A Country In Crisis

A nation in crisis

A few days ago, a certain Kanbo Naa descended upon the house of the special aide of the Roads and Highway Minister in Tamale and fired shots from his firearm. The action was said to have scared persons in the neighbourhood.

Earlier, a middle-aged man was assaulted in the Ashanti Region for making the change gesture now associated with the opposition New Patriotic Party (NPP).

These are but a few of the flashes indicative of the proliferation of small arms in the country and the fact that the canker is nowhere near being abated as impunity by persons linked to the government is on the ascendancy.

It also suggests the lip-service persons at the helm of managing the country’s internal security are playing to this critical subject even as we get closer to a general election.

An office for the control of small yet lethal arms has been operating for many years now but with politicians sometime being the culprits in the proliferation of small arms, it would surely be business as usual.

Some think that many more unlicensed weapons are in the country than they were in the past years.

It is instructive that the abuse of firearms and the association of the phenomenon with ruling party activists is gaining a worrying currency.

President John Mahama, in his ‘love-letter’ as it were to his compatriots, a subtle campaign ploy, said his tenure is associated with law and order.

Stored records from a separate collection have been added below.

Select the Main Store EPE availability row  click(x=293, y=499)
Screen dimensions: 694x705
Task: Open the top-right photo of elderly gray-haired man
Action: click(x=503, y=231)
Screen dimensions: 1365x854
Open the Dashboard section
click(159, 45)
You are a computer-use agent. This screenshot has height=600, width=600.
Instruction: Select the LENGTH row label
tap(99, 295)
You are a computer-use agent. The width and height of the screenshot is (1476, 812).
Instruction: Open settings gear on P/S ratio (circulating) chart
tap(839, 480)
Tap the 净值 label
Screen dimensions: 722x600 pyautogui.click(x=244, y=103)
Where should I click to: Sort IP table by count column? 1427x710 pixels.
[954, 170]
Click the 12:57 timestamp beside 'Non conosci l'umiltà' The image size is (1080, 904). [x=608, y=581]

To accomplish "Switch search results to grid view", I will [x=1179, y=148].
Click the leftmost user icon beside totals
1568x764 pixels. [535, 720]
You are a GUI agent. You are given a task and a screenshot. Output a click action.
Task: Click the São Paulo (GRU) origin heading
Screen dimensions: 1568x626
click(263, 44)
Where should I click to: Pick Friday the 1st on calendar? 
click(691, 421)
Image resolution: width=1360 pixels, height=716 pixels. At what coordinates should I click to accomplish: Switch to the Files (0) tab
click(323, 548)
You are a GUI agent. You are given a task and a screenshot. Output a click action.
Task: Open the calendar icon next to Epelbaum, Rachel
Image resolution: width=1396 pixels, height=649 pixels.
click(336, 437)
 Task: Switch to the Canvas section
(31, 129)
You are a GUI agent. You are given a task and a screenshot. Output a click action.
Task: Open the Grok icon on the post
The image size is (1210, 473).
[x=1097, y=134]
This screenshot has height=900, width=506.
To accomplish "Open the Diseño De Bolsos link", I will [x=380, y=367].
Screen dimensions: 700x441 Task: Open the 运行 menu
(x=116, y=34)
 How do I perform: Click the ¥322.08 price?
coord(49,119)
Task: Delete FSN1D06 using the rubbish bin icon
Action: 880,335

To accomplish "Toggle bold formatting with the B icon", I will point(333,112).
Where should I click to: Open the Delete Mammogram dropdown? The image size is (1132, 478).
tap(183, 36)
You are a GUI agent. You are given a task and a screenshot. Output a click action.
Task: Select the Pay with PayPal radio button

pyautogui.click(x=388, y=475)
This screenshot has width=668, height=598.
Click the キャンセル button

This would suggest that such instances of impunity are things of the past and that the BNI never ignored a court order and moved South African suspects back to their custody.

That happened and we were the wiser as people of this country about the kind of government we are saddled with.

We have witnessed enough of the arrest and detention of persons suspected of not being lovers of the NDC government and how these suspects were released without any charge preferred against them. Does the President want us to shower him with plaudits for being an outstanding defender of the rule of law?

With ample examples of breaches of the law by persons who are players on the corridors of power, we have cause to sneer at the President’s clapping for himself.

The ruling party activist, who went to the residence of an aide to a minister to fire a weapon, is reported to have escaped; the Police gave the assurance that they are on the tail of the suspect.

We doubt if the Police can go beyond announcing that they are pursuing the suspect and even asking that persons with information about his whereabouts should contact them.

As for the man whose change gesture nearly had him killed by the President’s machomen even as he licks his wounds, the love letter is nothing but a tale of inaccuracies.

Majority of Ghanaians think so too. The spirit of the country is troubled, as state institutions are unable to live up to the expectation of the people.

When a general election is around the corner, it is a period of apprehension as we are witnessing today. It is doubtful if we have progressed appreciably as a nation.

The woes of the nation are too many and only those who are insulated from the mammoth challenges in which the country is enmeshed would smile at the President’s Love Letter.